The Chinese coffee startup recently announced its plan to raise up to US$510 million in their US IPO.
Should Luckin Coffee acquire the funds it needs in its IPO, it will need to rethink its “high expenditure” on advertising and marketing which may be unsustainable, according to Fitch Solutions.
The market insights company noted that sales and marketing for the Chinese coffee startup makes up the bulk of its operating expenses, accounting for 45% and 31% of total operating expenses in the period of inception to December 2017 and FY18 (ending December 2018) respectively.
“The heavy discounts and promotions do well to initially attract customers but the model does little to help Luckin Coffee maintain its consumer base. Indeed, the number of new transacting customers fell from 6.5m in Q418 (ending December 2018) to 4.3m in Q119 (ending March 2019),” Fitch Solutions explained.

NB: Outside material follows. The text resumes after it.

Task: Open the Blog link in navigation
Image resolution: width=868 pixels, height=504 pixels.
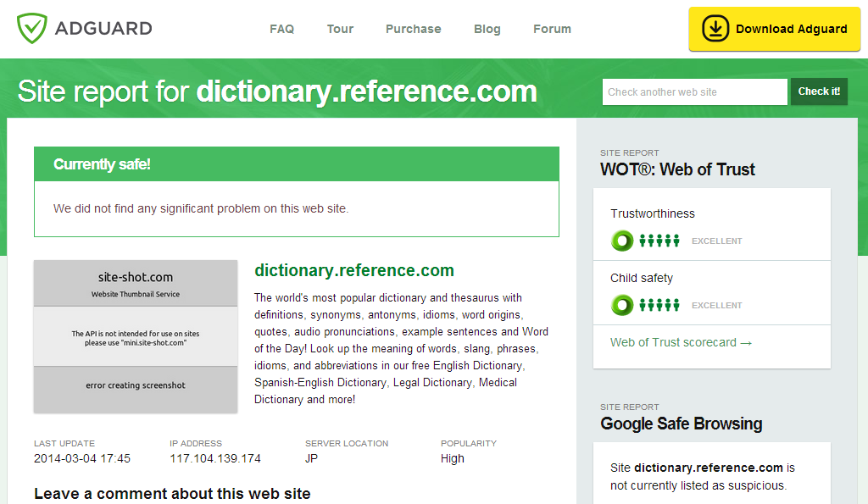Action: (x=487, y=29)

Viewed as Starbucks’s main rival in China, Luckin Coffee is reportedly seeking to raise US$510 million in its US initial public offering (IPO) led by Credit Suisse Group, Morgan Stanley, CICC and Haitong International. The coffee chain also revealed that it expects to offer 34.5mn shares in its IPO at a price range of US$15-US$17.
Luckin Coffee's selling point is its affordability, brought about by discount offers, and convenience resulting from its strategic pick-up locations in China.
Despite Chinese consumers historically favouring tea to coffee, Fitch Solutions forecast coffee sales per capita to expand by 70% between 2019 and 2023, reaching US$11.1 in 2023 up from USD6.5 in 2019.
“Due to growing affluence and demand among young adult consumers (20-39 years) who are adopting more western consumption habits, the popularity of coffee is growing rapidly,” Fitch said.